Cooking and Human Evolution
Geoff Watts travels back in time and beneath the waves in search of a lost city under the Mediterranean, and Sir John Franklin's ships beneath the North West Passage.
Geoff Watts follows an archaeological theme, beginning at a critical stage of human evolution about 1.9 million years ago. Our ancestors then were unlike any other ape. Not only were they walking upright, but their mouths and teeth were smaller and their digestive tracts shorter - just like modern humans. Harvard anthropologist Richard Wrangham thinks that was possible because of cooking. Cooked food is easier to chew and digest, freeing up time for other activities, and requiring patience, ingenuity and division of labour around the cooking fire.
Another revolution occurred a mere 10,000 years ago, with the Neolithic revolution and the dawn of settled agriculture. Dr Tamsin O'Connell of Cambridge University describes how the change of diet left its traces in bones and how she can distinguish between diets based around different crops, meat or seafood.

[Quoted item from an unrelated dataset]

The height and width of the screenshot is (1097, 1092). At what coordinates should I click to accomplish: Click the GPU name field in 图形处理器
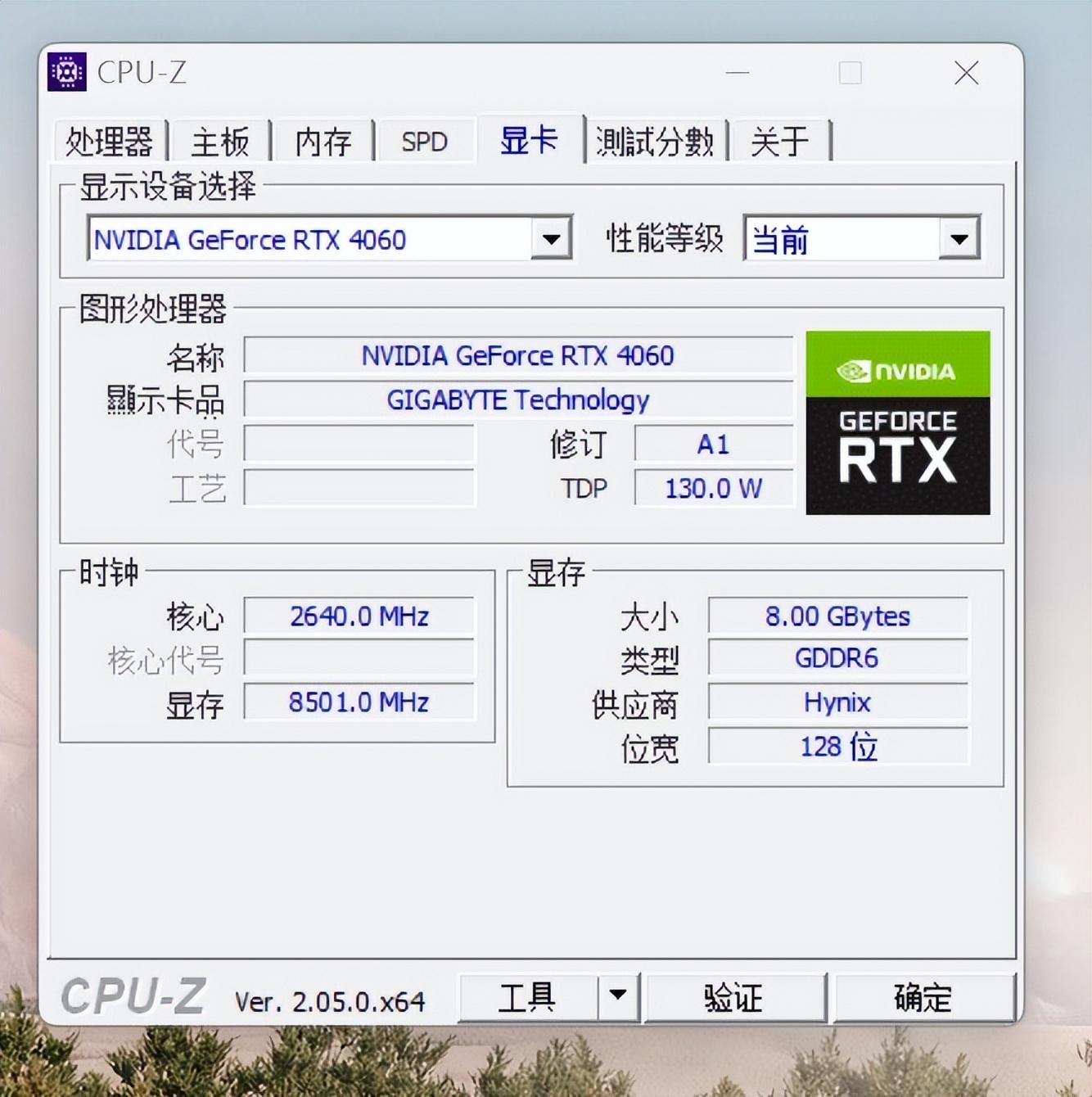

Archaeologists are now exploring the oldest Atlantis - a Mycenaean city submerged beneath the Mediterranean. The ruins of Pavlopetri were discovered off the Greek coast in 1967, but now Dr Jon Henderson of Nottingham University is surveying them for the first time and has shown that they date back almost 5,000 years, through the Bronze Age and into the Neolithic.
The underwater search continues almost to modern times, with the quest to trace the lost ships of Sir John Franklin's ill-fated 1845 expedition to the frozen waters of the North West Passage. Robert Grenier of Parks Canada is leading the search, and meets Geoff at an exhibition about the North West Passage at the National Maritime Museum in Greenwich.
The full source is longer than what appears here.